The frontal headache lasted for 13 years! I couldn't think straight, it was like tunnel vision and it has really prevented me from building my adult life - getting in the way of career development and friendships and, well, just everything really.

I've tried loads of things, some more helpful than others - binaural beat meditations that push your brainwaves into a theta state or a delta state are very helpful and I've used them almost daily for years.

Because of the way in which the ability to run stopped so suddenly, I've been convinced that there is a physical cause. I've tried lots of supplements and the most helpful are digestive enzymes. Research systemic enzyme therapy. Also, last year I experimented with a supplement called organic germanium.

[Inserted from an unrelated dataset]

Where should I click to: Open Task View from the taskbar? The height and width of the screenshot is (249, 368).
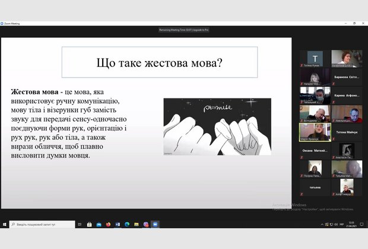pos(80,225)
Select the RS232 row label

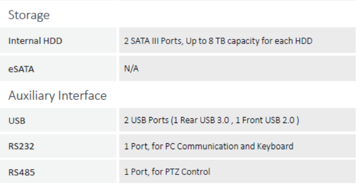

Whilst taking this, I realised that I hadn't felt the need for meditation. I stopped taking it because it was too expensive.

tormentil · 26/07/2015 10:32

Reflecting further - those who have anxiety and continue to function well, would, if the anxiety were to disappear overnight, have all the inner resources and temperament to conquer the world. What do you think?

TheoriginalLEM · 26/07/2015 10:51

I truly think we would yes! but personally id just be glad of the rest!Grin

stevienicktophat - you've nailed it!! The moment everything changes/lose control that is it. Totally.

Stephen King himself would struggle to match citalopram induced nightmares!

OP posts:
TheoriginalLEM · 26/07/2015 10:52

Thank you so much for all of the replies and shared experience. It is helping me with my latest battle.